Hi
It appears OK, the actual configuration. I think the problem is Spring
Security related.
The actual authentication is OK, it is asserting the the authenticated
user is one of the roles does not work, may be you have an admin user
in which case it would explain why you have 403 (the configuration below
does not assign an admin role to users).
I've no other ideas...
Cheers, Sergey
On 20/03/15 16:10, Jari Fredriksson wrote:
I have created a RESTful service, and it work OK w/o authentication.
Trying to setup basic auth using Spring Security 3.2.6 on top of that.
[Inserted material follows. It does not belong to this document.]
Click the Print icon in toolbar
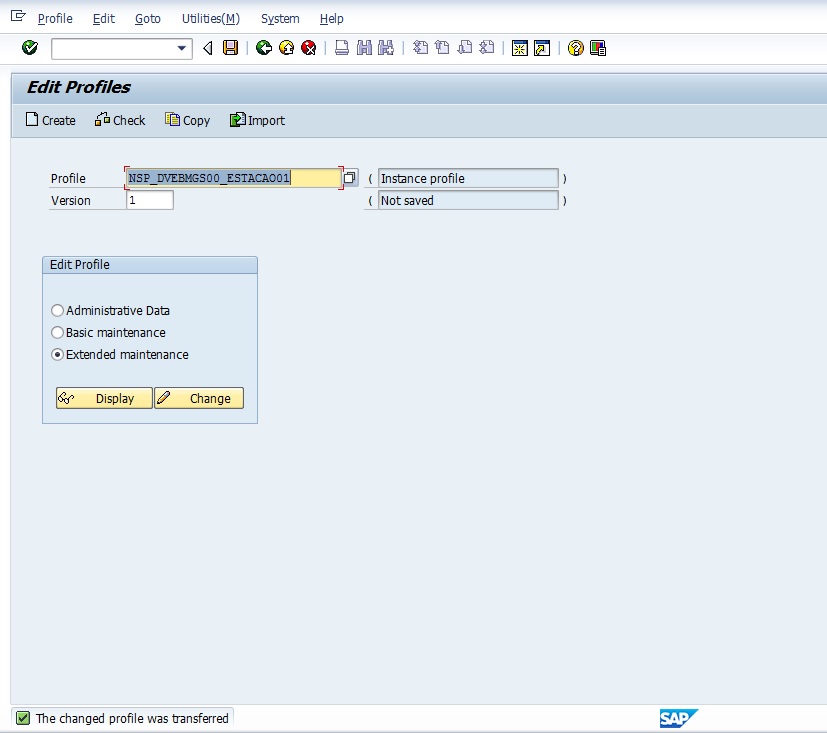This screenshot has height=733, width=827. [342, 48]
The problem is that when when I have @Secured the services, the system
always tells me that "Forbidden".
For example this service:
@Path("/1.0/")
@Consumes(MediaType.APPLICATION_JSON)
@Produces(MediaType.APPLICATION_JSON)
public interface WebService
{
/**
* Can be used to test the connection and service.
*
* @return Response with message: pong
*/
@GET
@Path("/ping")
@Secured({"ROLE_TMR", "ROLE_ADMIN"})
public Response ping();
will return Forbidden always, and the browser does not request any
credentials. It thing something is blocking the basic auth in this setup.
Setup:
Liferay 6.2 on Tomcat 7.2
The security is configured in beans.xml like this:
<beans xmlns="http://www.springframework.org/schema/beans";
xmlns:xsi="http://www.w3.org/2001/XMLSchema-instance";
xmlns:jaxrs="http://cxf.apache.org/jaxrs";
xmlns:aop="http://www.springframework.org/schema/aop";
xmlns:security="http://www.springframework.org/schema/security";
xsi:schemaLocation="http://www.springframework.org/schema/beans
http://www.springframework.org/schema/beans/spring-beans.xsd
http://www.springframework.org/schema/aop
http://www.springframework.org/schema/aop/spring-aop.xsd
http://www.springframework.org/schema/security
http://www.springframework.org/schema/security/spring-security-3.2.xsd
http://cxf.apache.org/jaxrs
http://cxf.apache.org/schemas/jaxrs.xsd";>
<import resource="classpath:META-INF/cxf/cxf.xml"/>
<import resource="classpath:META-INF/cxf/cxf-servlet.xml"/>
<jaxrs:server id="webservice" address="/">
<jaxrs:serviceBeans>
<ref bean="webservice10"/>
</jaxrs:serviceBeans>
<jaxrs:providers>
<bean class="fi.dise.ws.SecurityExceptionMapper"/>
<bean
class="com.fasterxml.jackson.jaxrs.json.JacksonJaxbJsonProvider"/>
</jaxrs:providers>
</jaxrs:server>
<bean id="webservice10" class="fi.dise.ws.WebServiceImpl" />
<!--
<bean
class="org.springframework.security.authentication.encoding.Md5PasswordEncoder"
id="passwordEncoder"/>
-->
<security:global-method-security secured-annotations="enabled" />
<security:http auto-config="true">
<security:http-basic/>
</security:http>
<security:authentication-manager>
<security:authentication-provider>
<!-- it is possible to md5 encode these passwords, or use a
SQL backed or a custom bean for this. -->
<!-- <security:password-encoder ref="passwordEncoder"/> -->
<security:user-service>
<security:user name="tmr" password="xxxx"
authorities="ROLE_TMR"/>
</security:user-service>
</security:authentication-provider>
</security:authentication-manager>
</beans>
Any ideas? The config should be OK, but does not work when the security
is uncommented like this. Could Liferay or Tomcat somehow cause this?